Double bassist Malachy Robinson – known for his work as a chamber musician with the Irish Chamber Orchestra, the Crash Ensemble and, a few years ago, with Ariel Hernandez in Lunfardia – reveals a whole new side of himself as he sings with a gorgeous high lonesome sound on the very first Child Ballad, The Devil's Nine Questions. Duetting with O'Brien, the pair revel in the absurdity of the lyrics, brushing the ballad with playful strokes that re-ignite its magic as if it were a Hans Christian Anderson fairy-tale.

Oisín Walsh-Peelo is a harper and singer with a voice made for these songs: rich and deep, it wallows gloriously in the minor chords which afford songs such as The Wee Wee Man, a childlike delight.

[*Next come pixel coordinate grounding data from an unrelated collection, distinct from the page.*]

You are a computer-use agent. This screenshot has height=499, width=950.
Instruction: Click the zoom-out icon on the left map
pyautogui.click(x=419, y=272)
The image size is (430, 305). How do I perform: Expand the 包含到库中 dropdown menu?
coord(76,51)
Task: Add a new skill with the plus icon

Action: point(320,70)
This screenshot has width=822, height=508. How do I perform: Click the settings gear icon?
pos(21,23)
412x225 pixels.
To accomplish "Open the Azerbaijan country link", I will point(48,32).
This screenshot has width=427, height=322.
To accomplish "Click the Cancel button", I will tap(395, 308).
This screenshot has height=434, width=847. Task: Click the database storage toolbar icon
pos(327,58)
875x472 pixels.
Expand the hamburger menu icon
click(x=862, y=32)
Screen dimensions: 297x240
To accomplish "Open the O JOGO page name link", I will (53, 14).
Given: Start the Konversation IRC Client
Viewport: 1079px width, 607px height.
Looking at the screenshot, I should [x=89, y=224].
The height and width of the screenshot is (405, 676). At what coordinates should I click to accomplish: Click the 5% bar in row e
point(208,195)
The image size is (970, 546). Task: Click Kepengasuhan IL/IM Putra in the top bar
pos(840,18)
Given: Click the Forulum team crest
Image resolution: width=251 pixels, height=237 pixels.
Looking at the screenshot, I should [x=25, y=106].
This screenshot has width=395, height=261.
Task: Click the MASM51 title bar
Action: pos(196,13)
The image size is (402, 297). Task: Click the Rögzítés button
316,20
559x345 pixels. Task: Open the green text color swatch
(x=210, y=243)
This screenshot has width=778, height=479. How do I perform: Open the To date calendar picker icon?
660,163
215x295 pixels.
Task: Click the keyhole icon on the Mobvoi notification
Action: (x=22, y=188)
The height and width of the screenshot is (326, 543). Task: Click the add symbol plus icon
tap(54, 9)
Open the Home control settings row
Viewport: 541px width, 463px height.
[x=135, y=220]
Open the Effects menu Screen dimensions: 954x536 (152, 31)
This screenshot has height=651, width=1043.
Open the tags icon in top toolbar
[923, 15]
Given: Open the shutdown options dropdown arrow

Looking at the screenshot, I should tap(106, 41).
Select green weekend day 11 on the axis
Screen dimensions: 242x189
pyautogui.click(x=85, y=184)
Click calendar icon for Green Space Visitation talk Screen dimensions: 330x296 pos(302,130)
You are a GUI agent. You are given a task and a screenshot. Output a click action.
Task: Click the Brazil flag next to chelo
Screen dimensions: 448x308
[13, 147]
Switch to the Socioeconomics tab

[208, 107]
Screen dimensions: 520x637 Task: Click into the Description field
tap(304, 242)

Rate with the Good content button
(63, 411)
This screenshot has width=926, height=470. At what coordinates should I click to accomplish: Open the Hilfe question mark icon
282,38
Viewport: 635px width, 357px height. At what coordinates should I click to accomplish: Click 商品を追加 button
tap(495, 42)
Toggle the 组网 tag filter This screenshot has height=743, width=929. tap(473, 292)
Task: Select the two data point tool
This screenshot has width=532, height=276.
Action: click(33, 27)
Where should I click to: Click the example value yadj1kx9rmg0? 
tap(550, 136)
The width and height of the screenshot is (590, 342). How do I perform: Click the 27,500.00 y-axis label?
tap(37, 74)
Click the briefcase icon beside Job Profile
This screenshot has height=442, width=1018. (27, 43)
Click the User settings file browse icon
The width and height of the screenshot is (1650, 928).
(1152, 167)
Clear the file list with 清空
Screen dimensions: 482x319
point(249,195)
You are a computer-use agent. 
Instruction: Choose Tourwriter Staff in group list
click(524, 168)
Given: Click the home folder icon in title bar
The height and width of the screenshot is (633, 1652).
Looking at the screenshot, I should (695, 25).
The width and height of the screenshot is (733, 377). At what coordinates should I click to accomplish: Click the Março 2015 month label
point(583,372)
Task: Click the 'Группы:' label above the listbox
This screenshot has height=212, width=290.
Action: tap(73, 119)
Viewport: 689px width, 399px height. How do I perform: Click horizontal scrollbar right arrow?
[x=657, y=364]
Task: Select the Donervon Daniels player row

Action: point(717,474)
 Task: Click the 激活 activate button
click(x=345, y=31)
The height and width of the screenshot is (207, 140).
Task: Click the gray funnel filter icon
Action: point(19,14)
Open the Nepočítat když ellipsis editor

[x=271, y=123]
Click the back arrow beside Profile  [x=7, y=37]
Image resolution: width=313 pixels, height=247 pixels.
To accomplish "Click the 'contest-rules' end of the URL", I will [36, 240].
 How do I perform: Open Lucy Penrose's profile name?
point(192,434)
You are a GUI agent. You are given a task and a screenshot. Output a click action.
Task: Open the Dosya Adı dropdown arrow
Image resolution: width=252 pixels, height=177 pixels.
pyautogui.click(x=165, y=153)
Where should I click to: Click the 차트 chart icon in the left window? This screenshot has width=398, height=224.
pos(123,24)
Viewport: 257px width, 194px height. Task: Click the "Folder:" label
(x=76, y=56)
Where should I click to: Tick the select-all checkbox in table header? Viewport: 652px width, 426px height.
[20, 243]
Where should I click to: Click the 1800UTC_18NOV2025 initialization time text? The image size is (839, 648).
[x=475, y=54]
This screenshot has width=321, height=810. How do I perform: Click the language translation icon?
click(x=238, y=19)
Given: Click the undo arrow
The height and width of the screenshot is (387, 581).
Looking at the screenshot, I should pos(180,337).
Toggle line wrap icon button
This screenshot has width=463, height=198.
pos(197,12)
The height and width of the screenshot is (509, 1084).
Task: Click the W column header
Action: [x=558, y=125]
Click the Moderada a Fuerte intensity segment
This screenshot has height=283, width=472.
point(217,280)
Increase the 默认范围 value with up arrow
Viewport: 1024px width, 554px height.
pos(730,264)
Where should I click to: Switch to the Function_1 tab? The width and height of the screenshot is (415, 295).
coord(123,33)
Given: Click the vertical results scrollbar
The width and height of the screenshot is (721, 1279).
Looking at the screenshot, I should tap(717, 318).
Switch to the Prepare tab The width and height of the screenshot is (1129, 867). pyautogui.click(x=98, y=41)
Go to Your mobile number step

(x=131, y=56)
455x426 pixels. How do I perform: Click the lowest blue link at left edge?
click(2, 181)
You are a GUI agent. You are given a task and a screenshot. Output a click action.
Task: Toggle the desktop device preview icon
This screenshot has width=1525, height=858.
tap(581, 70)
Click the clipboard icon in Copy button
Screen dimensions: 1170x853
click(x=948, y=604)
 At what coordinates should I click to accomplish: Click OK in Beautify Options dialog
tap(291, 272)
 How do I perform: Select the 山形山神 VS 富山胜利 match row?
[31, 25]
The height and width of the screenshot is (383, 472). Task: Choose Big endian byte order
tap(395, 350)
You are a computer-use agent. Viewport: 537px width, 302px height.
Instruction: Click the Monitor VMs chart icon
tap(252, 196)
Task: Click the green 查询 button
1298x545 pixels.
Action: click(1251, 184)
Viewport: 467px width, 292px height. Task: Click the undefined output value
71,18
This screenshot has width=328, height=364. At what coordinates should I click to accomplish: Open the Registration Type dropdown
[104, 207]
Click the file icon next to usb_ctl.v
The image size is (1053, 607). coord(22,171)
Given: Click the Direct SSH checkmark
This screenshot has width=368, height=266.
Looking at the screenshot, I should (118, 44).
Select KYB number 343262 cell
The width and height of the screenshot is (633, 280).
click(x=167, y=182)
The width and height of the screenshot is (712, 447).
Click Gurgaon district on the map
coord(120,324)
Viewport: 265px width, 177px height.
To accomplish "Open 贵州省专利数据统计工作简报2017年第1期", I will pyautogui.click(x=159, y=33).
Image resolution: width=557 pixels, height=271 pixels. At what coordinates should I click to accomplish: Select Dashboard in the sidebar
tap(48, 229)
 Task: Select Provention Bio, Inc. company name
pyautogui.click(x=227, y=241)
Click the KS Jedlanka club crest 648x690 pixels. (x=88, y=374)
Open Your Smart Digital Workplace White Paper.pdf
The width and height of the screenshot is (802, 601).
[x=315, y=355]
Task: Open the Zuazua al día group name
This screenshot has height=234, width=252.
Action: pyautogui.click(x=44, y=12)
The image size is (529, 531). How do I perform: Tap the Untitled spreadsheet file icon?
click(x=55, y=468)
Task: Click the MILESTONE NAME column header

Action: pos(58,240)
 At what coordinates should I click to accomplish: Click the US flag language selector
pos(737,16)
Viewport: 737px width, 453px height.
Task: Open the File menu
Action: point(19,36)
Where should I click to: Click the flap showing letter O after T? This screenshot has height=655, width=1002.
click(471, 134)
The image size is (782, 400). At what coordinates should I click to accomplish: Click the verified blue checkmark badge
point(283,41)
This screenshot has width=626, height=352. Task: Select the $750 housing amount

Aoife Doyle's crystalline voice brings another defining influence to this collection, her ramrod straight lines a perfect foil to Eamon Sweeney's gorgeous baroque guitar and Malachy Robinson's viol.

Shades of Jordi Savall’s spare treatment of the score for Tous Les Matins Du Monde are tangible here, underscoring the indelible ties that bind folk and classical music forms that pay no heed to such fickle concepts as national borders.

Elsewhere, Johnny Cock sounds like a first cousin thrice removed from Little Musgrave, and the tune Beer and Ale and Brandy, originally the melody for The Wee Wee Man, flourishes in the hands of Fionn Ó hAlmhain’s tin whistle and O’Brien’s canny use of the soprano recorder to conjure the exploits of fairy folk.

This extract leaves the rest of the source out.